In genere, gli European Film Awards (EFA) sono un evento di celebrazione e di consenso. Si può discutere su quale film europeo meriti il primo premio – tra i contendenti di quest’anno ci sono i drammi sui rifugiati come Io Capitano di Matteo Garrone e Green Border di Agnieszka Holland; il legal thriller francese Anatomia di una caduta di Justine Triet; lo straziante film sull’Olocausto La zona di interesse di Jonathan Glazer; e la cupa commedia romantica Foglie al vento del finlandese Aki Kaurismäki – ma quando si parla di politica, i membri dell’European Film Academy, che assegna i premi, sono solitamente uniti nel loro messaggio progressista a sostegno degli oppressi della società rispetto a chi detiene il potere, e per il loro incrollabile sostegno alla libertà di espressione.
I premi di quest’anno, che saranno consegnati a Berlino sabato 9 dicembre, potrebbero essere diversi. I conflitti che imperversano in Europa stanno mettendo gli Stati membri dell’EFA l’uno contro l’altro e seminando divisioni all’interno dell’Academy.
“I membri dell’EFA provengono da tutti i Paesi possibili e alcuni di essi sono in guerra in questo momento, il che rende la nostra posizione come parte dell’Academy molto scomoda”, afferma Holland, che oltre a essere candidata agli EFA 2023 è anche presidente di lunga data dell’European Film Academy. “Perché i russi sono membri dell’EFA. Gli ucraini sono membri. I palestinesi sono nostri membri e gli israeliani sono nostri membri”.
La politica degli EFA
In precedenza, l’EFA poteva rilasciare grandi dichiarazioni politiche che raccoglievano un sostegno quasi universale tra i suoi membri. Nel 2016, Holland aveva aperto gli EFA, che si erano svolti poco dopo l’elezione del presidente Donald Trump, con uno sketch in stile SNL che chiedeva il ripristino di “democrazia e tolleranza” negli Stati Uniti. Nel 2019, l’Academy aveva festeggiato il rilascio da una prigione russa di Oleg Senstov, un regista ucraino che da allora ha posato la macchina da presa e ha imbracciato il fucile per combattere in prima linea.
Negli attuali conflitti, il consenso politico è più difficile da ottenere. La guerra tra Israele e Hamas a Gaza ha diviso la comunità cinematografica europea. Il mese scorso, in occasione del Festival internazionale del documentario di Amsterdam, i registi che sostengono Israele e quelli che sostengono la Palestina hanno criticato aspramente il festival per essersi rifiutato di appoggiare pubblicamente, o condannare sufficientemente, l’una o l’altra parte.
“La realtà è che viviamo in un continente in cui è tornata la guerra, e questo rende tutto molto difficile perché i nostri membri ne sono direttamente colpiti in modi orribili”, afferma l’amministratore delegato della European Film Academy Matthijs Wouter Knol, che sottolinea anche un’altra guerra in corso, anche se meno raccontata, tra gli Stati membri dell’EFA Armenia e Azerbaigian. “Nella guerra tra Israele e Hamas abbiamo condannato chiaramente il terrorismo e abbiamo chiesto la pace, un cessate il fuoco e la fine della violenza. Ma la European Film Academy non è un’organizzazione che può risolvere le guerre. Quello che abbiamo cercato di fare è sostenere i singoli membri quando sono minacciati, come registi”.

Dati forniti:

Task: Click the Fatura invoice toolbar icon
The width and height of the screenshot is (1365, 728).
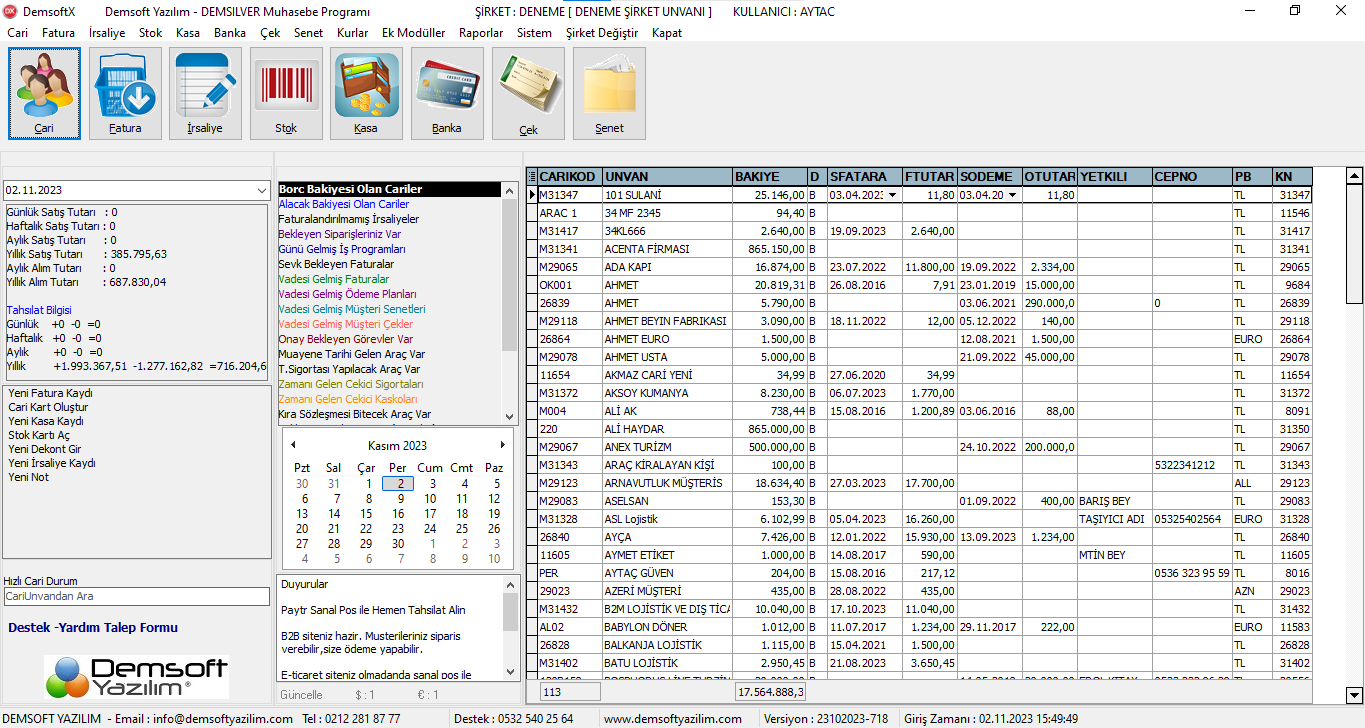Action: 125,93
--
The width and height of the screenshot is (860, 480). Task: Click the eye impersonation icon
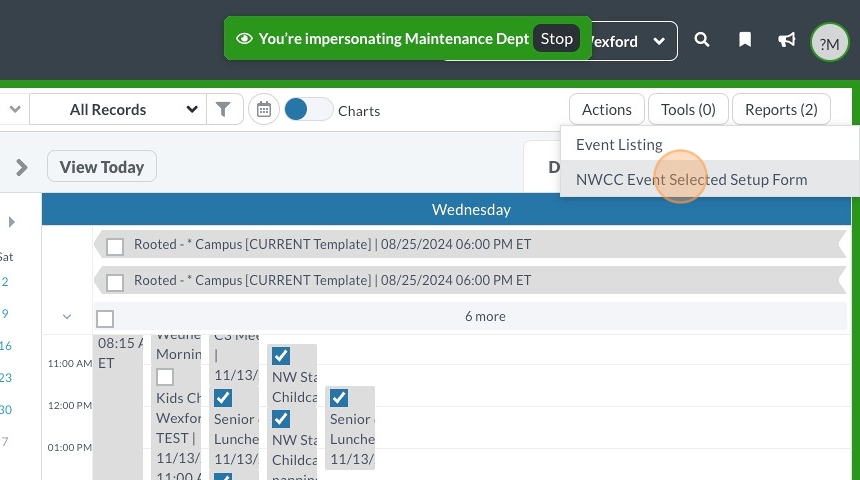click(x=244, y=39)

Compiti da svolgere:
1 > Rispondi a queste domande sul brano sugli European Film Awards:
(a) In quale città saranno consegnati i premi di quest'anno?
(b) Chi è stato rilasciato da una prigione russa nel 2019?
(c) Che ruolo ha Matthijs Wouter Knol nella European Film Academy?
2 > Riproduci fedelmente dal brano sugli European Film Awards tutto il testo che va da "La politica degli" giù fino a "in prima linea.".
Le voci riportate sopra non servono per lo svolgimento.

Soluzioni degli esercizi:
1 >
(a) A Berlino.
(b) Oleg Senstov, un regista ucraino.
(c) È l'amministratore delegato.

2 >
La politica degli EFA
In precedenza, l’EFA poteva rilasciare grandi dichiarazioni politiche che raccoglievano un sostegno quasi universale tra i suoi membri. Nel 2016, Holland aveva aperto gli EFA, che si erano svolti poco dopo l’elezione del presidente Donald Trump, con uno sketch in stile SNL che chiedeva il ripristino di “democrazia e tolleranza” negli Stati Uniti. Nel 2019, l’Academy aveva festeggiato il rilascio da una prigione russa di Oleg Senstov, un regista ucraino che da allora ha posato la macchina da presa e ha imbracciato il fucile per combattere in prima linea.